Climate models

The great failure of climate models

Computer models of the climate are at the heart of calls to ban the cheap, reliable energy that powers our thriving economy and promotes healthier, longer lives. For decades, these models have projected dramatic warming small fossil increases in atmospheric carbon dioxide concentrations, with catastrophic consequences.

Yet real-world data doesn’t cooperate. They only show a slight warming, especially at night and in winter. According to the United Nations Intergovernmental Panel on Climate Change, there has been no systematic increase in the frequency of extreme weather events, and the continued sea level rise that began with the end of the ice age continues without much increase in magnitude. The constancy of terrestrial records is evident in Data of the National Oceanic and Atmospheric Administration.

Should we trust these computer models of doom? Let’s find out by comparing actual temperatures since 1979 with what the 32 families of climate models used in the latest UN climate science report predicted.

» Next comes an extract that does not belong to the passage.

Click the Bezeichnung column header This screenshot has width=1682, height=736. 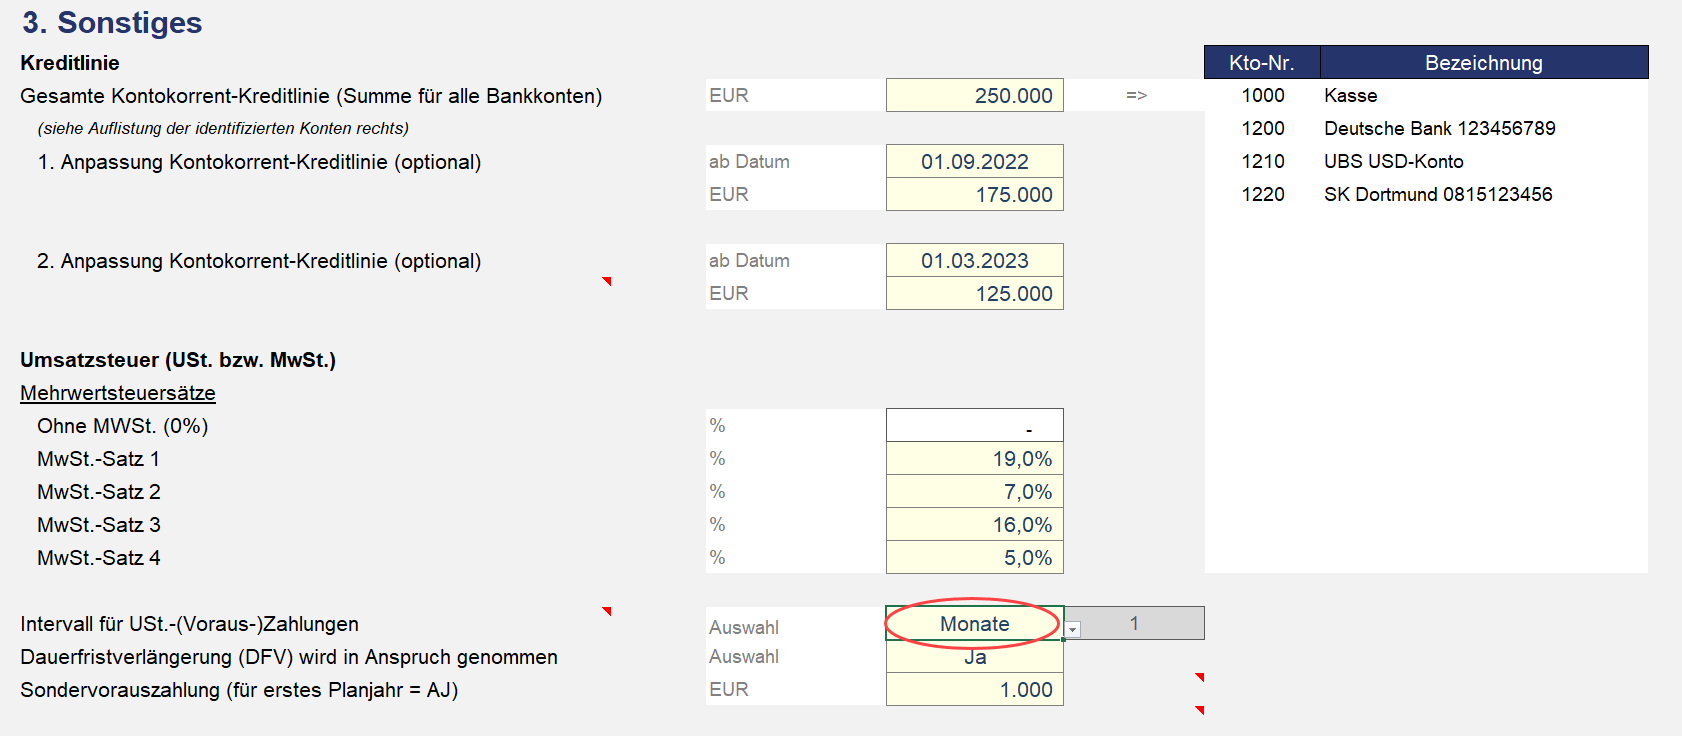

Atmospheric scientist John Christy has developed a record of the global lower atmosphere temperature using highly accurate satellite soundings. NASA honored him for this achievement and he was the author of a previous edition of the UN report. He told a House Science Committee hearing in March 2017 that the UN’s climate models had failed badly.

Christy compared with average model projections since 1979 to the most reliable observations – those made by satellites and weather balloons over the vast tropics. The result? In the upper levels of the lower atmosphere, the models predicted Seven times as much warming as observed. Overestimation also occurred at all other levels. Christy recently concluded that on average, the heating projected by the models is three times greater than what has been observed.

This is a critical error. Getting the right tropical climate is essential to understanding the global climate. Most atmospheric moisture comes from the tropical ocean, and the difference between the surface temperature and the upper atmospheric temperature determines the amount of moisture that rises in the atmosphere. It is important. Most terrestrial agriculture depends on the transfer of moisture from the tropics to temperate regions.

Christy doesn’t watch surface temperatures, as measured by weather station thermometers. Instead, it looks at temperatures measured from calibrated thermistors carried by weather balloons and data from satellites. Why didn’t he just look here, where we all live? Because surface temperature records have been severely compromised.

Globally averaged thermometers show two periods of warming since 1900: half a degree due to natural causes in the first half of the 20th century, before there was an increase in industrial carbon dioxide sufficient to produce it, and another half degree in the last quarter of the century.

The last United Nations Scientific Compendium asserts that this last half degree is at least half man-made. But thermometer records showed the warming stopped from 2000 to 2014. Until they stopped. In two of the four global surface series, the data was adjusted in two ways that erased the “pause” that had been observed.

the first adjustment changed the way ocean surface temperature is calculated, replacing satellite data with drifting buoys and temperatures in ships’ water intakes. The size of the vessel determines the depth of the intake tube, and steel vessels heat up tremendously in sunny, hot conditions. Buoy temperatures, which are measured by precise electronic thermistors, have been adjusted upwards to match questionable data from the vessel. Since the network of buoys has become more extensive during the break, this guarantees an artificial heating of the data.

The second big adjustment was over the Arctic Ocean, where there are no weather stations. In this revision, temperatures were estimated from nearby ground stations. It goes against basic physics.

Even in hot summers, there is a lot of ice over much of the Arctic Ocean. Now, for example, when sea ice approaches its annual minimum, it still extends over part of the east coast of Greenland. As long as the ice-water mixture is stirred well (like a glass of ice water), the surface temperature remains at freezing point until all the ice melts. Thus, the extension of terrestrial records over the Arctic Ocean adds non-existent warming to the record.

In addition, global and US data has been frequently adjusted. There is nothing scientifically wrong with adjusting data to correct for changes in the way temperatures are observed and changes in thermometers. But each serial adjustment tended to cool the early years, which accentuates the warming trend. It’s wildly unlikely.

In addition, thermometers are housed in standardized instrument shelters, which must be kept in a specified shade of white. Shelters in poorer countries are not repainted as often and darker stations absorb more solar energy. It’s no surprise that poor tropical countries show the greatest warming due to this effect.

All this to say that the weather balloon and satellite temperatures used in Christy’s testimony are the best data we have, and they show that the UN climate models just aren’t ready for prime time. .

Patrick Michaels was a research professor of environmental science at the University of Virginia for 30 years and is the author of the next book Scientocracy. Caleb Stewart Rossiter taught climate statistics and mathematical modeling at American University. They are currently with the CO2 Coalition in Arlington, Virginia.